1.7.2 裂解液pH对miRNA提取的影响
按上述实验方法,用HCl和NaOH调节裂解液的pH,检测和比较在裂解液pH分别为4.8、6.4、7.2、8.0和9.0时对磁珠提取miRNA的影响,根据Ct值的变化分析最适的裂解液pH条件。
2 结 果
2.1 磁珠的选择
构建miRNA提取体系选用的三种不同品牌的磁珠,其材料、密度、粒径大小等都有所不同(表2)。三种磁珠都是Fe3O4磁珠,其中LGC和PuriMag磁珠修饰官能团都为硅羟基,WD磁珠的修饰官能团则为羧基,PuriMag磁珠的密度相对LGC和WD磁珠密度更大。WD磁珠与LGC磁珠和PuriMag磁珠相比,粒径更小。
表2 三种品牌磁珠的比较
2.2 提取体系的构建
1)磁珠用量对miRNA提取效果的影响
裂解液pH均为7.4时,在同样的检测样本量条件下,三种磁珠在不同磁珠使用量条件下提取效率表现不同(图1)。当使用量范围为30~40 μL时,不同磁珠提取所得miRNA qPCR检测的Ct值前后差异不大,是三种不同磁珠较适宜的工作量范围。当磁珠使用量为30 μL时,LGC和WD磁珠的Ct值分布为28.65和28.58,相比于PuriMag磁珠的Ct值30.15具有显著性差异(利用SPSS进行t检验分析,P值分别为0.03、0.026,P≤0.05),这说明与PuriMag磁珠相比,LGC和WD磁珠的提取性能更好。
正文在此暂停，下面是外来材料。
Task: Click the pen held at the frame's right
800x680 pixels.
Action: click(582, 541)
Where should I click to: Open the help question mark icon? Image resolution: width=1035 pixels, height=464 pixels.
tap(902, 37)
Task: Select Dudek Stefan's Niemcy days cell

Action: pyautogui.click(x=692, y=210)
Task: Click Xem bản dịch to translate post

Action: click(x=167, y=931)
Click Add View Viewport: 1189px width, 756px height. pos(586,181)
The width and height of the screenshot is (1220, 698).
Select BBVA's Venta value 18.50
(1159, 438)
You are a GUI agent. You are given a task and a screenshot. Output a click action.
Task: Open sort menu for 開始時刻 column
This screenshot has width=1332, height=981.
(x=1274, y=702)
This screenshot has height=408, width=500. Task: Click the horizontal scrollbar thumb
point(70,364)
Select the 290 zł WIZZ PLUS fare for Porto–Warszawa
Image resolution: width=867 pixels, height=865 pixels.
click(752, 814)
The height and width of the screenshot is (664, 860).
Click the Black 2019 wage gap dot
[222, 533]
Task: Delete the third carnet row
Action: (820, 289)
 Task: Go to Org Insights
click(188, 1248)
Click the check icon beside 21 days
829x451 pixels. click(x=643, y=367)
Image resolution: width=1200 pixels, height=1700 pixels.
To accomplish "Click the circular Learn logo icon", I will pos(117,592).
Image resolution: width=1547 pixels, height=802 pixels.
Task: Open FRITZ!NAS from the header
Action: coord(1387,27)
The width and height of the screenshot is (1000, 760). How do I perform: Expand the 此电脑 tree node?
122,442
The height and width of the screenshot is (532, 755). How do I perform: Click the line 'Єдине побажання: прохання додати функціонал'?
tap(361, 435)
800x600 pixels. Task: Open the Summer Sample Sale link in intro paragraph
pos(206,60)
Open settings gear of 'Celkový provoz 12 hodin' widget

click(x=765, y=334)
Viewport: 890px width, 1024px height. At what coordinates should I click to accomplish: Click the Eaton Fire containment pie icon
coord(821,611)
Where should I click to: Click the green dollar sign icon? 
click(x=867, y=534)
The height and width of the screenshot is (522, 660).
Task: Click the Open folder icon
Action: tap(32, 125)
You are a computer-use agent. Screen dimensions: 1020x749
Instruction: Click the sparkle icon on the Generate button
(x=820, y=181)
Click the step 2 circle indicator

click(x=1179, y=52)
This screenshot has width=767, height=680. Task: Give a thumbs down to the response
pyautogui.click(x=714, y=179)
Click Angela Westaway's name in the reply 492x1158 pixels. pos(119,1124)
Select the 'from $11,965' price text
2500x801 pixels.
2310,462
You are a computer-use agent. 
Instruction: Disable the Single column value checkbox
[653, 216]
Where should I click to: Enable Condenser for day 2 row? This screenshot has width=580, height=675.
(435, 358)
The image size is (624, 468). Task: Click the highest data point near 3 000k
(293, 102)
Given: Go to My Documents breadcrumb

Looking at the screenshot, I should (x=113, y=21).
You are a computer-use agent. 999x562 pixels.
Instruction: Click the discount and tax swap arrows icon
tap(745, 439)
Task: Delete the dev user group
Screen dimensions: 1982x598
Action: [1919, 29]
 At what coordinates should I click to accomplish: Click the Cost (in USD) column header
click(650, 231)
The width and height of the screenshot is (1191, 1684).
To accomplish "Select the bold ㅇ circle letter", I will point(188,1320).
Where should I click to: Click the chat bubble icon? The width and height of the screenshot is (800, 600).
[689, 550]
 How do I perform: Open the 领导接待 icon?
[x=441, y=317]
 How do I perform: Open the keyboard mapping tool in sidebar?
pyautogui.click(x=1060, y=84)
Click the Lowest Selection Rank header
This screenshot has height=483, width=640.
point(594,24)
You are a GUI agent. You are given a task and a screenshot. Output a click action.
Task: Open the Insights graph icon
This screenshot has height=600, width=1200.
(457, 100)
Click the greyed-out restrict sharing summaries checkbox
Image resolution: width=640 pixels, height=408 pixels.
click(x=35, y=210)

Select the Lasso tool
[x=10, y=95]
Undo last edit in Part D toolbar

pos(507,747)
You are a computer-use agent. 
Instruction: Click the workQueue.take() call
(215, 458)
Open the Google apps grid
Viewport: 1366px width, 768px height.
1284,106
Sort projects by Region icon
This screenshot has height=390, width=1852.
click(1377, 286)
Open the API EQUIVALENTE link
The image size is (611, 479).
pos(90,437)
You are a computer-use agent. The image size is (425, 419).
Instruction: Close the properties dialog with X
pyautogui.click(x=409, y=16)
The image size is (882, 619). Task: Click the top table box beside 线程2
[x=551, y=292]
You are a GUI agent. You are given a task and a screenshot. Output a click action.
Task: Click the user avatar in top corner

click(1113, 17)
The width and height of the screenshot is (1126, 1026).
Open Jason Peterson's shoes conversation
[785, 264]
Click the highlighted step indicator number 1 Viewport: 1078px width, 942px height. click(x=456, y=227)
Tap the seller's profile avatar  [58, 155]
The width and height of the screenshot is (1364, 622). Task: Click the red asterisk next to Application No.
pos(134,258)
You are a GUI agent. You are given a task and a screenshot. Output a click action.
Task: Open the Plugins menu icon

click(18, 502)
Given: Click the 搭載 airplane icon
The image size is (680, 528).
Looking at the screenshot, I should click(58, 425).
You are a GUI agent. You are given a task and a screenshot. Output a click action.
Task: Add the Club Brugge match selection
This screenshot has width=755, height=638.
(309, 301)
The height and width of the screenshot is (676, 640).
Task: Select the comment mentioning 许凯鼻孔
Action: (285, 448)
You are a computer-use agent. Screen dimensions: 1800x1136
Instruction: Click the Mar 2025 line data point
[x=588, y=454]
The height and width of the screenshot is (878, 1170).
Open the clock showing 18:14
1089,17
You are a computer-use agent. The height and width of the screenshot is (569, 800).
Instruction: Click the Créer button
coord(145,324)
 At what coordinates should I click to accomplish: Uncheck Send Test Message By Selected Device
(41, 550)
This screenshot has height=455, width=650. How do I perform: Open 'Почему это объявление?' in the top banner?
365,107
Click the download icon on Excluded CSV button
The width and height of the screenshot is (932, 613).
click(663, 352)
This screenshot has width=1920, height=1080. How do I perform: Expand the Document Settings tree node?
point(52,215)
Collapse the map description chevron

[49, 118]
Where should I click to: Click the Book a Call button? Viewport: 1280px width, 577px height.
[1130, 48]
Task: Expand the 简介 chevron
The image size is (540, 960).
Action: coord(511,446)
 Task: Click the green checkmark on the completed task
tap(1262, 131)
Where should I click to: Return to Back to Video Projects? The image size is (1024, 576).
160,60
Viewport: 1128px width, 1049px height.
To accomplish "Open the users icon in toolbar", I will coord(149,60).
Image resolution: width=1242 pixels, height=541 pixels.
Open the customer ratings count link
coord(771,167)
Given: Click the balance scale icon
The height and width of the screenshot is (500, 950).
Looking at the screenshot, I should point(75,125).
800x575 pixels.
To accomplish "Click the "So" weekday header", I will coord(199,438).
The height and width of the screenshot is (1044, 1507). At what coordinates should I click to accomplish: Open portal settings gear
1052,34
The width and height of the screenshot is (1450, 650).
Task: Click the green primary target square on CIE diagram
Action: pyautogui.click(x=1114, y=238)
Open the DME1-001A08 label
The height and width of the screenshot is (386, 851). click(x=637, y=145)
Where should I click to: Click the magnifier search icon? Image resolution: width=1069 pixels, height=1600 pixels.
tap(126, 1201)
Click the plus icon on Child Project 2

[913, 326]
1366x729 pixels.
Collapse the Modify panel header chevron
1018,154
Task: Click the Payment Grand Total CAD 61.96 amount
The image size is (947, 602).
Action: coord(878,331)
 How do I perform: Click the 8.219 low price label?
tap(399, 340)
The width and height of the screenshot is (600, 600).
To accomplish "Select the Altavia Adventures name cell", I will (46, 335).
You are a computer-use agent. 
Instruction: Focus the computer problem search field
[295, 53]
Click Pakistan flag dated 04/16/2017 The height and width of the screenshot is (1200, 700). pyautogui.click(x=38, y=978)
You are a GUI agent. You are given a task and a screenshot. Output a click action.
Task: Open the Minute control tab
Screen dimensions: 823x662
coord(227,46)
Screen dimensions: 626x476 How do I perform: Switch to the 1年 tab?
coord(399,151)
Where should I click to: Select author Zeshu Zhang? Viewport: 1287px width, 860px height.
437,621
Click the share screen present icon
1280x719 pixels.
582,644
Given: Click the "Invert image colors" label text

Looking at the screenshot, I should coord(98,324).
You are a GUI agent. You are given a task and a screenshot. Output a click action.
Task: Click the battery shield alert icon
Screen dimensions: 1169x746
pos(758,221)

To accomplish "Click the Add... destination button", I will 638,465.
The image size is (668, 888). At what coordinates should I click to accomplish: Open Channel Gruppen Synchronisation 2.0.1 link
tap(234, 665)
图1 三种磁珠不同用量条件下的Ct值Figure 1 Ct values of three magnetic beads at different dosages
2)裂解液pH值对miRNA提取效果的影响
当磁珠用量均为30 μL,在同样的检测样本量条件下,在不同裂解液pH条件下,3种不同磁珠的提取效率也表现出一定的差异(如图2)。裂解液pH值太大或太小都会严重影响磁珠的提取性能,pH值在7.0~9.0之间是3种磁珠提取体系较适宜的酸碱工作范围,当pH值为8.0时,三种磁珠的qPCR的Ct值皆最小,说明此时对miRNA的提取效率最高,LGC和WD磁珠的提取效率相比PuriMag磁珠略高,但没有显著性差异。
图2 三种磁珠在裂解液不同pH条件下的Ct值Figure 2 Ct value of the three magnetic beads under different pH conditions
3)3种磁珠提取体系性能的比较
在3种磁珠最适的磁珠用量(30 μL)、pH(8.0)条件下提取相同量的样本,多次重复,并与对照组Promega试剂盒提取结果进行比较,如图3所示,LGC、PuriMag、WD三种磁珠体系以及对照组Promega平均Ct值分别为27.83、28.25、27.5和27.15。利用SPSS显著性差异分析(t检验),LGC、PuriMag与Promega有显著性差异(t检验的P值分别为0.037、0.028,P≤0.05),表明LGC、PuriMag与Promega相比具有明显差距。而WD磁珠提取体系提取miRNA的效率与对照组Promega试剂盒组相比,二者没有显著性差异,提取性能相当。这说明WD磁珠提取体系提取miRNA的效率在3种磁珠提取体系中最高,可以替代Promega试剂盒提取试剂盒。
注:每组实验6次重复
3 讨 论
本研究在传统的核酸提取理论基础的上,以纳米磁珠为核心构建了一套用于miRNA提取的体系,并主要探讨了磁珠用量和裂解液pH对磁珠体系miRNA提取性能的影响。从实验结果来看,磁珠的规格、磁珠用量和裂解液pH对体系提取性能影响明显。市面上有很多不同品牌的磁珠,因其生产方法、原料及生产工艺等的不同,磁珠的直径、修饰官能团、密度也都不同。磁珠的直径越小,磁珠的比表面积越大,有利于对miRNA的吸附;但磁珠太小却不利于与磁棒的结合,在提取过程中流失较多,从而导致提取结果不够理想。在本研究中,LGC和PuriMag磁珠的修饰官能团都为硅羟基,但是在相同条件下,密度更小的LGC磁珠的miRNA提取效率明显要比PuriMag磁珠高(图1,图2)。WD磁珠的修饰基团不同于另外两种磁珠,其磁珠粒径更小(表1),在最适合的磁珠用量和pH条件下,对miRNA提取的效率最高。实验选取的3种磁珠构建体系后提取miRNA效果不同,但单独分析3种磁珠直径对miRNA提取效果没有明显的趋势,可能跟小粒径的磁珠更容易吸附蛋白有关,导致效果区分不明显。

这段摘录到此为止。